DECISION OF THE BOARD; January 22, 1987
On December 29, 1986, the Minister of Labour received a letter from the Personnel and Industrial Relations Manager of Catelli Inc., to which was attached a joint application requesting a change of the name on an Ontario Labour Relations Board certificate issued on September 8, 1980. That certificate affirmed the union's bargaining rights for a unit of employees then working for Ault Foods Limited, "Catelli Division", at its warehouse operation in Brampton, Ontario. It was said that on May 24, 1986, the employer's corporate name had been changed from Ault Foods Limited, to Catelli Inc. The parties requested the Minister to amend the certificate accordingly. The Minister referred the matter to this Board, and we shall treat it as a request made pursuant to section 106(1) of the Labour Relations Act to amend the certificate granted on September 8, 1980; however, for the reasons set out below, it is our opinion, that the request for reconsideration is without merit and (on the basis of the material before us) unnecessary.
A Board certificate defines the initial scope of the union's bargaining rights, requires the employer to recognize the union for that bargaining unit, and gives the union a 'licence' to commence negotiations. However, once those negotiations have produced a collective agreement, it is that collective agreement (and in particular its "scope clause") which defines the parties and the extent of the union's bargaining rights. As the Board observed in Gilbarco [1971] OLRB Rep. March 155:
...The parties are free to amend, alter, extend or abridge the bargaining rights contained in the certificate. Where bargaining rights in a collective agreement are not as extensive as those contained in a certificate, then that is prima facie evidence of the abandonment of that portion of the bargaining rights contained in the certificate but not contained in the collective agreement. in effect~ the collective agreement supplants the rights given by the Board's certificate and the Board's certificate is spent once the collective agreement is signed. Or to put it another way, the best evidence of the bargaining rights extant are those contained in the collective agreement. In the same way as bargaining rights in a collective agreement supplant rights contained in a certificate, so too bargaining rights in subsequent collective agreements may supplant bargaining rights contained in prior collective agreements."
In this regard the Board was merely restating the views expressed by Laskin C.J.C. in Beverage Dispensers and Culinary Workers Union, Local 835, et al vs. Terra Nova Motor Inn Ltd. 74 CLLC ¶14,253 (S.C.C.) to the effect that 'once a collective agreement is negotiated the certificate has served its purpose and is, for all practical purposes, spent'. (See also Chapples Limited [1974] OLRB Rep.
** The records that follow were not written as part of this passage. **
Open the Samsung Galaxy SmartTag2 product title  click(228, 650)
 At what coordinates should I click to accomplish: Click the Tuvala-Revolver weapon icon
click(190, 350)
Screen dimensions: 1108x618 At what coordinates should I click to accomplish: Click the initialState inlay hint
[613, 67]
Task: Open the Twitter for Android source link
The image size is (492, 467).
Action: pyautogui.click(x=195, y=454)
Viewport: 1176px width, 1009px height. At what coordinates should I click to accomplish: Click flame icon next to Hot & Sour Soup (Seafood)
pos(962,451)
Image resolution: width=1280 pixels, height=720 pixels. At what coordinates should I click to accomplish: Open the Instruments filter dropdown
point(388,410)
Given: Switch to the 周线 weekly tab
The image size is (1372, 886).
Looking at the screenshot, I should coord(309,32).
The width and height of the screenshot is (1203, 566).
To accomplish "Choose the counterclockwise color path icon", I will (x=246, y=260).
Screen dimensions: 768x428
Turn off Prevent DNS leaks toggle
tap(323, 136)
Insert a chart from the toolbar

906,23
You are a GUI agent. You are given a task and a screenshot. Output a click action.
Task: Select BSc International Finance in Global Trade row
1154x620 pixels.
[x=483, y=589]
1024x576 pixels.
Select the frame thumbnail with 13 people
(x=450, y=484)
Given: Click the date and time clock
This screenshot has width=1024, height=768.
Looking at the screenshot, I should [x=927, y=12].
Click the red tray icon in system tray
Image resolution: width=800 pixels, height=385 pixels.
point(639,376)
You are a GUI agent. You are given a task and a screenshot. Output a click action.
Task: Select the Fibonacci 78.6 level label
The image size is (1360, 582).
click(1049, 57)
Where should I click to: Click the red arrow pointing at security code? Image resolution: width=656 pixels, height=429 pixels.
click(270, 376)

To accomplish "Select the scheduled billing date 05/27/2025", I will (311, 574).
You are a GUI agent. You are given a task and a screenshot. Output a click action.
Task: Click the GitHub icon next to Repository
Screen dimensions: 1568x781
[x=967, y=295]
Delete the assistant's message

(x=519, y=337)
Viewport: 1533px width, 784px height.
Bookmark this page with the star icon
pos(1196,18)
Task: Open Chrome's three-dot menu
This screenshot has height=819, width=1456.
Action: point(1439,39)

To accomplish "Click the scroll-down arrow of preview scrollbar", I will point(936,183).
Dec.897.
We assume that following the issuance of the Board certificate six years ago the union and the employer negotiated one or more collective agreements. Those agreements were, and the current one continues to be the foundation of the union's bargaining rights. If the employer has merely changed its name, there is nothing to prevent the parties, on their own from amending their collective agreement to reflect the change, and it appears that both parties are quite content to do so. There has been no failure on the employer's part to recognize the union's bargaining rights; moreover, for the reasons already mentioned, amending a 1980 certificate would not, in itself, affect the collective bargaining status quo in 1987 or the terms of any collective agreement which may currently exist. Alternatively, if there has been more than a mere "change of name", and Catelli Inc. has acquired the business formerly carried on by Ault Foods Limited, then, pursuant to section 63 of the Labour Relations Act, "Catelli" would automatically be bound by the predecessor's collective agreement unless and until the Board otherwise declares. If there were any dispute about the scope of the bargaining rights which Catelli "inherited" (or if there were an intermingling of the employees of the two businesses) those matters could be canvassed and resolved by a successor rights application made pursuant to section 63.
For the foregoing reasons, the Board is of the view that it is neither necessary, desirable, or even useful to accede to the parties' request to reconsider and amend the above-mentioned certificate.